TEXT SEGMENT:
= Beginning of Section =

Shortly after 5 p.m., Hennes phoned me at the Capitol telling me Hall had ordered him to name Cohen in the story. I couldn't believe it! I had never dreamed that an editor would order me to burn a confidential source. It had never happened before to me or anyone I knew.
I told Hennes we couldn't name Cohen. I had made a deal, and we had to stick with it, even if it wasn't a good deal. It was a matter of honor. I had a moral and ethical obligation to keep my promise. (It didn't occur to me that we might also have a legal obligation.) Moreover, if I couldn't promise sources that my editors would honor my promises of confidentiality, who would confide in me? Our sources would dry up.
Hennes was sympathetic, but he said Hall, now editor of The Record in Hackensack, New Jersey, had made the call and that was that. I phoned Hall to protest, making the same arguments I had used with Hennes. They didn't work. Hall said we had an obligation to give our readers a complete and truthful account of what had happened, including the source of the leak, and that obligation outweighed my promise to Cohen.
I suggested linking the Whitney campaign to the information by using a veiled reference identifying Cohen as a "Whitney campaign advisor" or "Whitney supporter," but not by name. Besides, I argued, hardly anybody in St. Paul knew Cohen.
Hall rejected the veiled reference option, saying it would cast suspicion on apparently innocent people, including Whitney himself.

= End of Section =

WORK INSTRUCTION:
Continue the account of the editors' order to name Cohen, picking up right after Hall turns down the veiled reference.

ENTRIES SHOWN:

= Beginning of Section =

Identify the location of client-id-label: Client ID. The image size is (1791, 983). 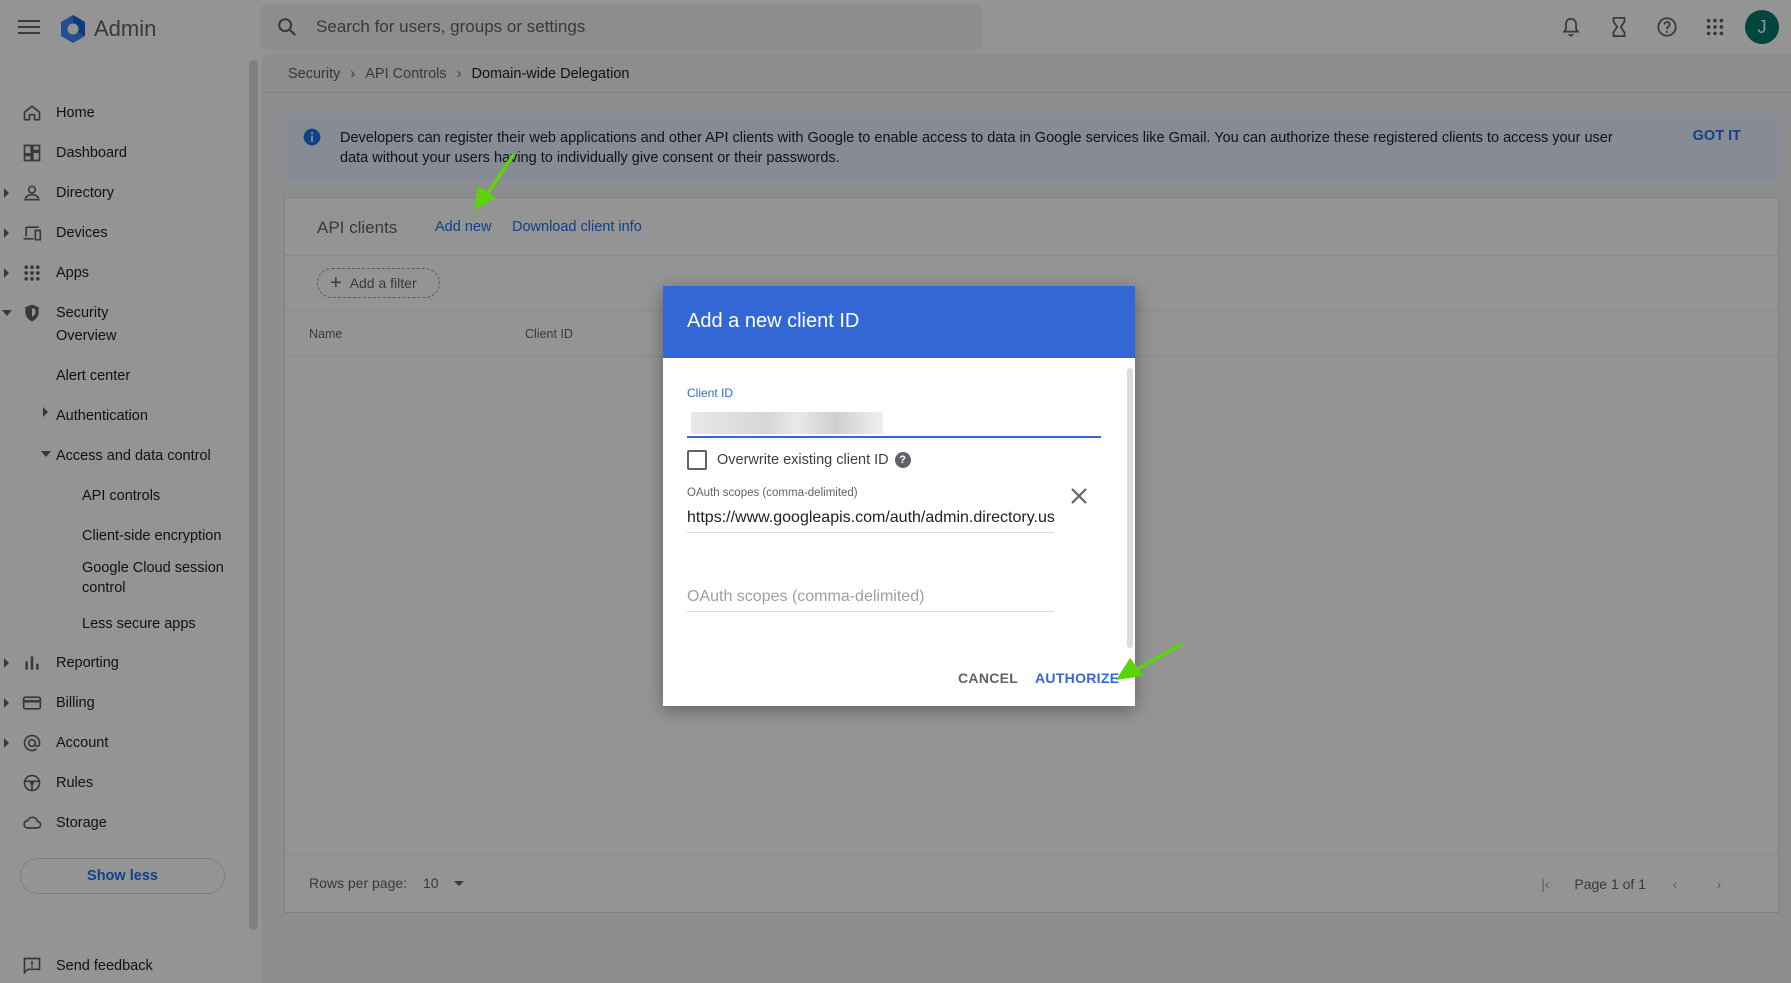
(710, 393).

= End of Section =
= Beginning of Section =

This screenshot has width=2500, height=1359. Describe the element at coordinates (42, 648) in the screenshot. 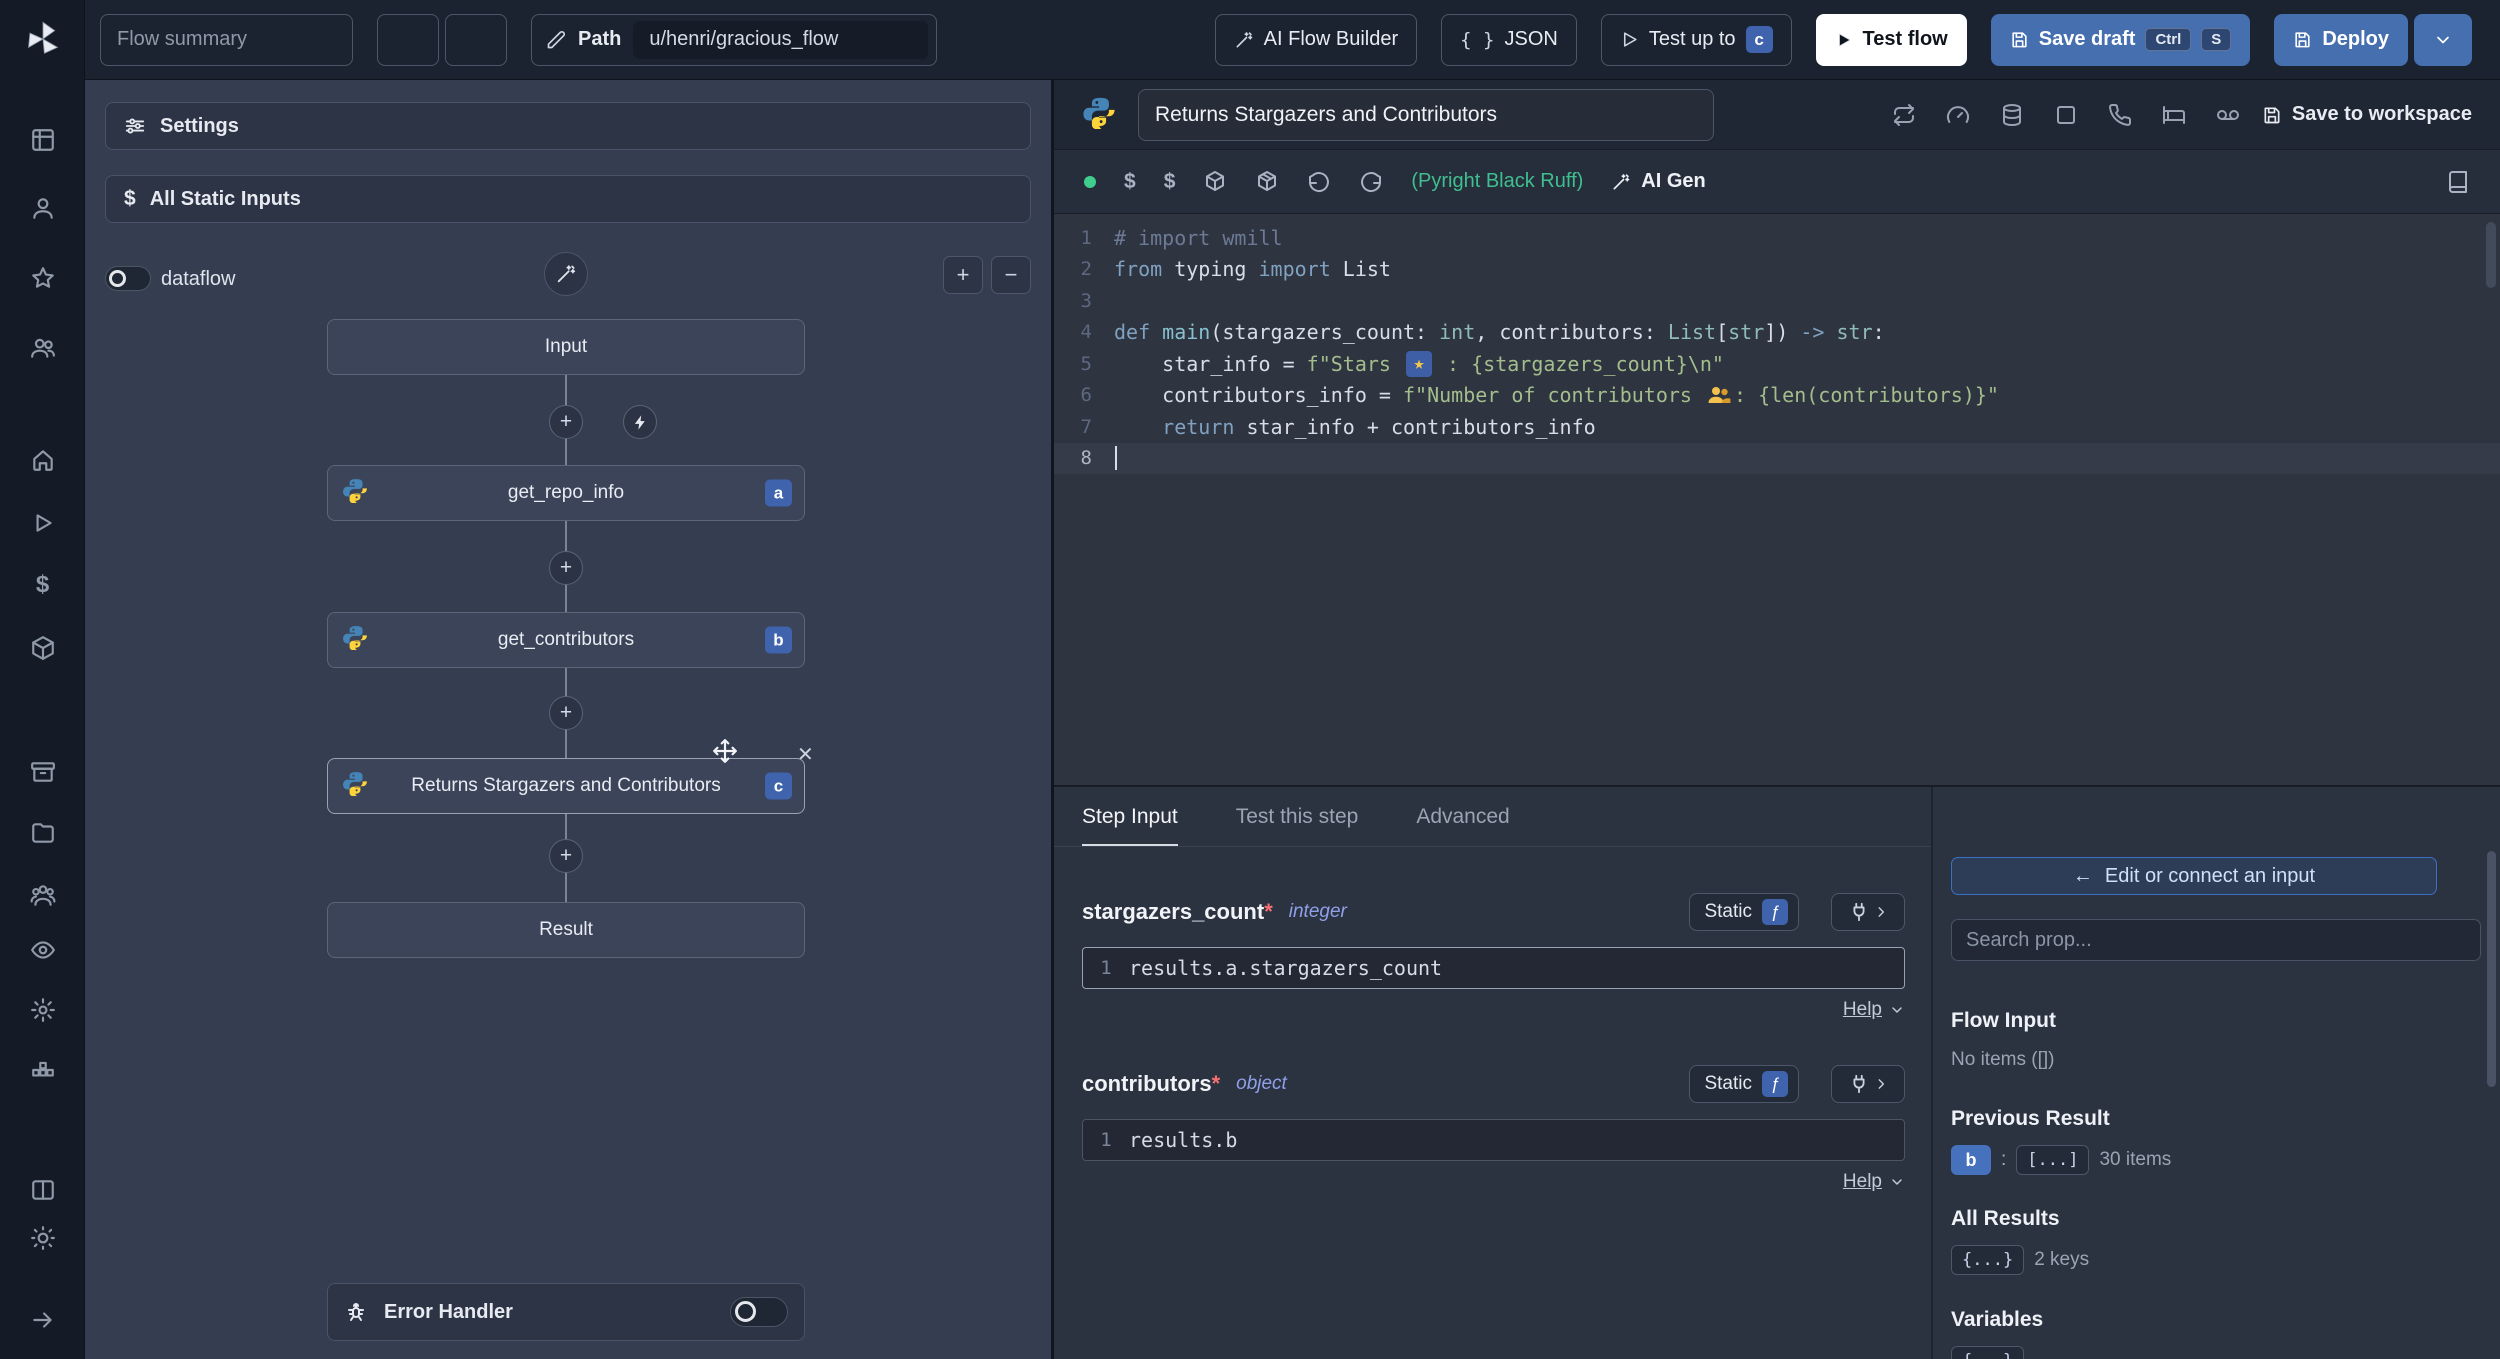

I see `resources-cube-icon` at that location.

= End of Section =

RESULT OF THIS TASK:
The ruckus I made after hanging up attracted Sturdevant, the Star Tribune reporter and a good friend. When she came running down the hall in the Capitol press room, I told her and fellow Pioneer Press reporter Aron Kahn that I had been ordered to burn a confidential source. "You're shitting me!" Kahn said. Sturdevant, who figured out I was talking about Cohen, consoled me and then walked back to her office. Later, she told a Star Tribune editor that the Pioneer Press had decided to name Cohen. I don't know whether that influenced her newspaper's decision.
After I calmed down, I phoned Cohen. "We're in trouble," I said. When I told him of Hall's decision to name him, he erupted in anger. Other reporters have gone to jail rather than reveal their sources, he said. Why didn't I tell him that an editor could revoke my promise? Because I didn't know he could, I replied. I felt terrible. He had every right to be angry.
I relayed Hall's request that Cohen give us permission to use his name. Absolutely not, he replied, and he asked me to tell Hall that he insisted we honor my promise to him. For the next hour or two, I relayed messages between Cohen and my editors. Between calls, I banged out the story.
Across the Mississippi River at the Star Tribune , when Sturdevant told Assistant City Editor Roger Buoen about Johnson's court records, he dispatched another reporter, David Anderson, to Ramsay County's dead records warehouse in St. Paul to locate the original court files. In addition to finding the documents, Anderson discovered a sign-out sheet that showed the records had been checked out the day before by Gary Flakne, a former Hennepin County attorney and prominent Whitney supporter. Flakne was the only person who had checked out the file in several years. Anderson called Flakne, who told him "I did it for Dan Cohen." That independent confirmation of Cohen's role from a source who had not been promised confidentiality influenced the Tribune's decision to name Cohen.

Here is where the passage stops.